An Ontology of Segregation

From Segregation Wiki
Revision as of 18:15, 12 October 2024 by Nettoworks (talk | contribs)

Network representation of the segregation ontology: the inner ring contains the 32 types, the outer ring contains the 804 identified segregation forms (SFs). Colors represent the types. The lines connect each type with all the SFs that they are associated with. The colored dots in the SF ring show the types associated with each SF. Two randomly selected SFs and their corresponding types are highlighted. Navigate the zoomable high-resolution figure for more detail, or explore the interactive ontology, which is currently under development.

Hundreds of forms of segregation across a diverse scientific literature encompassing 169 disciplinary fields have been have identified and mapped (see Netto et al., 2024), revealing the extraordinary connectivity between these forms. Given the complexity of this mosaic, how can we make it more comprehensible and valuable to the multidisciplinary community of researchers studying segregation and its many dimensions? Our approach has been identifying segregation forms and their relationships across over a century of literature. This search for a systemic understanding of segregation in its multiple manifestations is akin to an ontology.  The term “ontology” originates from philosophy, where it refers to the study of existence. For example, Aristotle’s ontology defines primitive categories like substance and quality, used to account for existing entities. In the early 1980s, Artificial Intelligence (AI) researchers adopted the term in computer and information science to describe both a theory of a modeled world and a component of knowledge systems. An ontology defines a set of representational primitives, such as classes (or sets), attributes (or properties), and relationships, to model a domain of knowledge. This includes information about their meaning and the constraints on their logical application, similar to relational models for representing individuals, their attributes, and their relationships.

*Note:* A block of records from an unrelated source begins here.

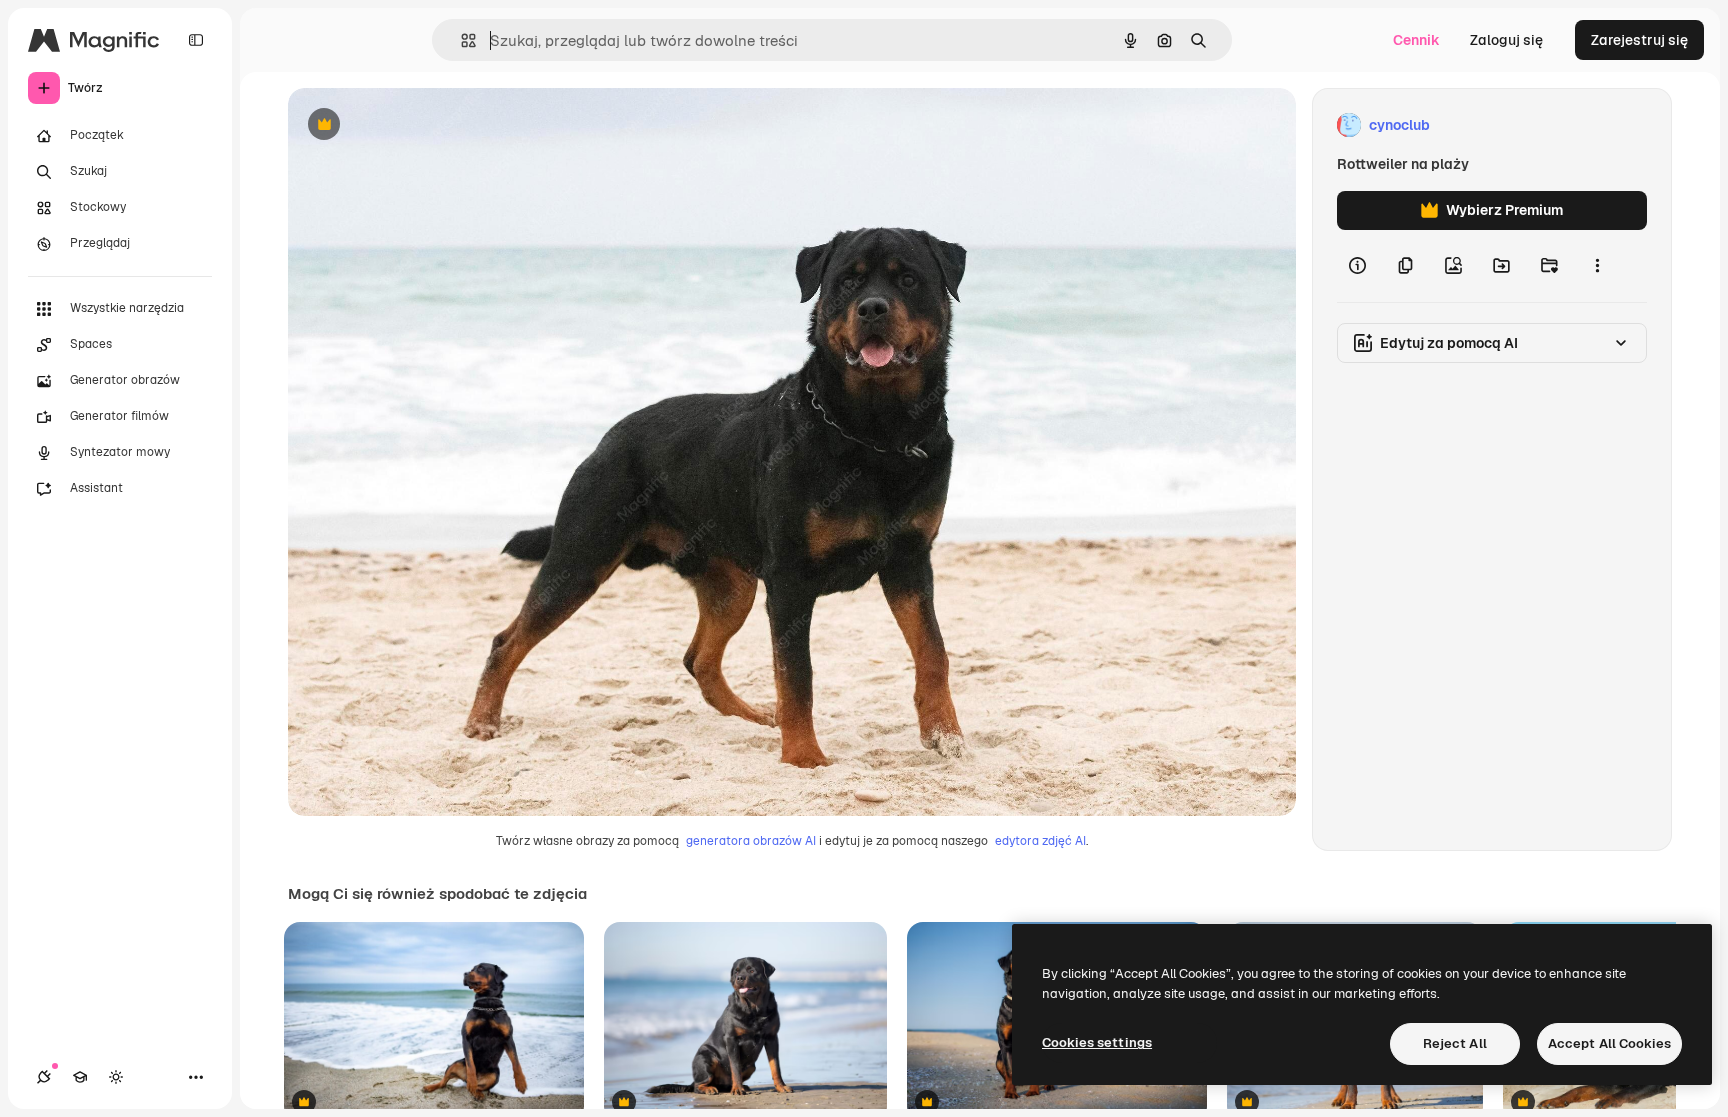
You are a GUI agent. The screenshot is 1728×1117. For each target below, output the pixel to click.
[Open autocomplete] (460, 40)
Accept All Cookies (1609, 1043)
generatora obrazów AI (751, 841)
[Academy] (80, 1077)
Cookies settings (1097, 1042)
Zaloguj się (1506, 40)
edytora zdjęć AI (1040, 841)
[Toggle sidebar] (196, 40)
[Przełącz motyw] (116, 1077)
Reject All (1455, 1043)
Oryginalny (426, 125)
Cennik (1416, 40)
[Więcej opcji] (1597, 266)
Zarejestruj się (1639, 40)
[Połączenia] (44, 1077)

We propose an inductive approach to ontology creation. Additionally, we define the nature of the relationships and typological positions that various forms of segregation occupy within this conceptual space, based on the following definitions:

  • Segregation form refers to a specific act, practice, or process of separating or restricting interaction between individuals or social groups based on distinguishing characteristics, such as race, income, religion, or other social attributes. These forms are manifested through observable social, spatial, material, or economic patterns. Segregation forms are context-dependent, reflecting how segregation forces manifest within a particular environment, time, or population, shaping and being shaped by the surrounding societal, cultural, and economic conditions.
  • Segregation type is a broader conceptual category that encompasses multiple related forms of segregation. Types represent a generalization of shared underlying structures, processes or properties that may manifest through distinct but related forms. For example, residential segregation might be considered a type that encompasses various forms, such as income-based or ethnic-based residential segregation. The defining feature of a type is its ability to group specific forms based on common socio-economic, spatial, or institutional mechanisms, allowing for general patterns of segregation to be identified across various contexts.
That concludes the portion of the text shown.